Polly sat back on the couch and started playing with a tassel on one of the pillows. "And what might that be?" she asked.
"You think I’m an idiot," I said.
"No, I don’t," she said.
"I have heard you call me an idiot to my face, more than once," I said.
"I never once said that," she said.
"Are you sure?" I asked.
"I never said that. Maybe I thought that, like ten or fifteen times. But I would never call you an idiot to your face."
"This is what I’m saying," I said. "Look, this is really hard for me to admit, okay? I mean, my parents are really smart. I went to school in New Haven around a lot of people who were scary-smart. My fiancee is very smart. And all of these people think I’m stupid."
"No, they don’t, Justin," Polly said.
"They do. And I know it’s not true. I know I’m not stupid. But I make mistakes, like anyone else, and you know as well as I do that it just takes one big mistake to wreck your political career."
"That’s not always true. Look at the Vice-President."
"Nonetheless, I don’t want to make any mistakes in this campaign, if I can get away with it. I know I will if I keep going by myself. I already have. And I’m afraid that if I keep going on like this, people are going to find out that I’m not all that smart, and they’ll find out who I really am."
"I begin to see your point," Polly said. "You know about impostor syndrome, right? When you start to think that you’re a fraud, and a phony, and that you’re going to be discovered at any moment, and it makes you all neurotic and weird?"
"I thought that was normal," I said. "Doesn’t everyone feel like that all the time?"
"Not exactly," she said. "But in your case, it seems to be well-founded. And you know you have it, so you’re ahead of the game. But I don’t see what that has to do with me."
"I need someone to run my campaign who can tell me when I’m doing stupid things. Someone who knows I’m an idiot. Anybody else that I hired would be all, ‘yes, Mr. Fairchild, no, Mr. Fairchild, right away, Mr. Fairchild.’"
"’Know thyself,’ huh. Good advice."
"The best."
"So," Polly said, "you are looking for someone who can stop you from quoting Leon Trotsky in public."
"Except for when I talk to the local Trotskyite cell, of course. Assuming there are any this far out."
"Assuming," she said.
"So, can you help me fool the public long enough to get elected?" I asked.

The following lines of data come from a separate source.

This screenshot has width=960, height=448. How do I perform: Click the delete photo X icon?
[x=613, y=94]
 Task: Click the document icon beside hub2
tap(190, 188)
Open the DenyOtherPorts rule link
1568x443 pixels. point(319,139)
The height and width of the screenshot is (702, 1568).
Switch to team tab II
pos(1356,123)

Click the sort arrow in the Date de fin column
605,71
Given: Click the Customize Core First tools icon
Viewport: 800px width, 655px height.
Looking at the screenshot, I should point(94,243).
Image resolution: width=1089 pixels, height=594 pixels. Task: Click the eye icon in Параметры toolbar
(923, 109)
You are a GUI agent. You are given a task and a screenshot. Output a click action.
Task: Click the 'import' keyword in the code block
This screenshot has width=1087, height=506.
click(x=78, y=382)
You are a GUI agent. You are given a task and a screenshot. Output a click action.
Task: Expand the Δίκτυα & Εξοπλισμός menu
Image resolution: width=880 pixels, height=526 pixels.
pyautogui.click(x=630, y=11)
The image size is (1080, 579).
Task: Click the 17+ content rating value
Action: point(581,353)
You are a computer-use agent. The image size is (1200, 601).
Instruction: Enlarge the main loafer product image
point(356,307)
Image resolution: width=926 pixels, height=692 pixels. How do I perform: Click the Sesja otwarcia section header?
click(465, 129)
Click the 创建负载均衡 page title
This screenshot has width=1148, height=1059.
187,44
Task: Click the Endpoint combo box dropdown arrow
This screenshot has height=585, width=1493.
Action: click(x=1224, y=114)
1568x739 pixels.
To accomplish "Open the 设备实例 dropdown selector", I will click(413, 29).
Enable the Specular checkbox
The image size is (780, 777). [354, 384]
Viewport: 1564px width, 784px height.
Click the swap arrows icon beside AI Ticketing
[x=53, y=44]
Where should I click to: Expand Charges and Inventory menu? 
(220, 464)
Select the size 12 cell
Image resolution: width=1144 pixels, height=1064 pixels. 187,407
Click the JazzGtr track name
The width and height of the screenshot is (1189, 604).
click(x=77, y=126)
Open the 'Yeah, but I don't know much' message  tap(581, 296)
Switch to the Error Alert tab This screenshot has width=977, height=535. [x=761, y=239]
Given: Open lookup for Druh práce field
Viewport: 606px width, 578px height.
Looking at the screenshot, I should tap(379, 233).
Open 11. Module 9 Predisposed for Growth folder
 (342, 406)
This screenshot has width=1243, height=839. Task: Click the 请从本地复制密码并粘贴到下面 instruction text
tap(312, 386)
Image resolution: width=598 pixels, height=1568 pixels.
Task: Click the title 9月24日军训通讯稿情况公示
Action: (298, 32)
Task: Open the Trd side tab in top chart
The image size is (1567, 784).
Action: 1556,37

Polly twirled the tassel on the pillow. "You realize that hiring me gives you the reciprocal obligation to listen to me, right?"
"Of course."
"And not be offended when I tell you to get rid of all those zhe/zher pronouns on your website?"
"I’m trying to show that I’m a transgender ally," I said.
"Yeah, figure out another way to do that. Okay, third question."
"Go ahead."
"Is your fiancee on board with me? She seemed a little skittish the last time I talked to her."
"Honestly, I don’t think so. She would rather be my campaign manager, and I think she’d do a decent job. But she’s pregnant, and she’s due around the time of the primary, assuming that there is one, so I need somebody else."
"I get a reasonable budget," Polly said, "and discretion to hire my own staff, and I supervise your social media. All of it. You do that, and I’m in."
*
"I hired Polly," I said.
"To do social media?" Emma asked. "Shouldn’t you have hired a campaign manager first?"
"She is going to be the campaign manager," I said.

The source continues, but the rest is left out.